Congress Uses Congressional Review Act Against Streams Rule

The U.S. Senate voted 54-45 on Feb. 2 to kill it via the Congressional Review Act, a measure dating to 1996 that allows Congress to vote to eliminate a recently enacted federal regulation. In this case, the rule requires coal companies to clean up waste from mountaintop removal mining and prevent it from going into local waterways.

The Interior Department's stream buffer rule is about to be repealed. The U.S. Senate voted 54-45 on Feb. 2 to kill it via the Congressional Review Act, a measure dating to 1996 that allows Congress to vote to eliminate a recently enacted federal regulation. In this case, the rule requires coal companies to clean up waste from mountaintop removal mining and prevent it from going into local waterways.

Interior published it Dec. 20, 2016, which allows CRA to be used to repeal it, assuming President Trump agrees.

Senate Majority Leader Mitch McConnell, R-Ky., introduced the measure to overturn the rule along with Sen. Shelley Moore Capito, R-W.Va., and Reps. Bill Johnson, R-Ohio, Evan Jenkins, R-W.Va., and David McKinley, R-W.Va.

McConnell said after Interior published the rule that he looked forward to working with the Trump administration to overturn it in order to "provide relief to our coal communities and assist those who have been hit with unemployment and poverty due in large part [to] President Obama's War on Coal."

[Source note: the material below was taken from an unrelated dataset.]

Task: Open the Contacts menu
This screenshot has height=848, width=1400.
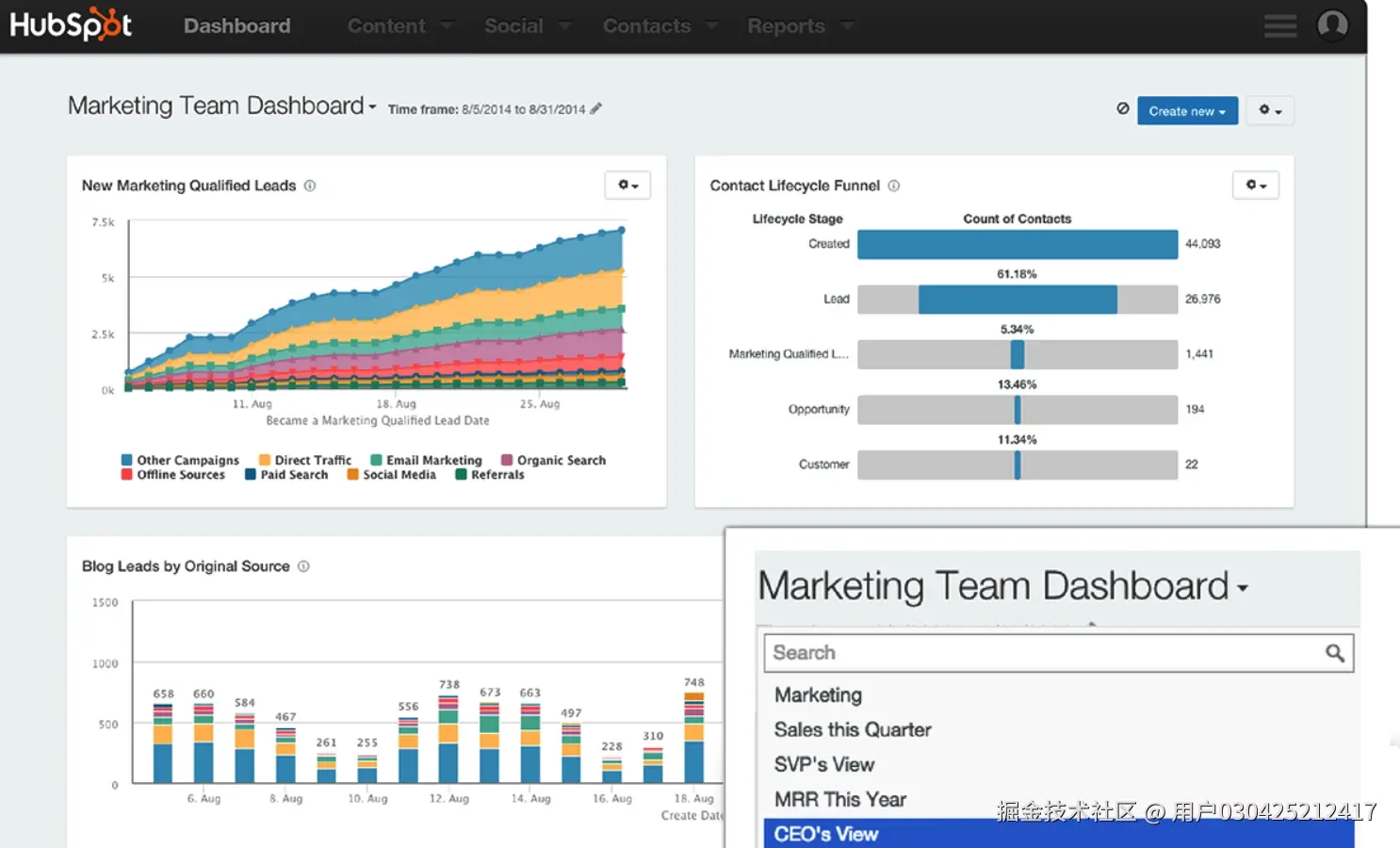Action: (647, 25)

The U.S. House of Representatives voted 228-194 on Feb. 1 to repeal the rule.

Some Senate Democrats backed the rule, saying it protects waterways and prevent health risks for workers and other people living in coal areas. "If you want to help miners, then come address their health and safety and their pension program," said Sen. Maria Cantwell, D-Wash., who is the ranking member on the Senate Committee on Energy & Natural Resources.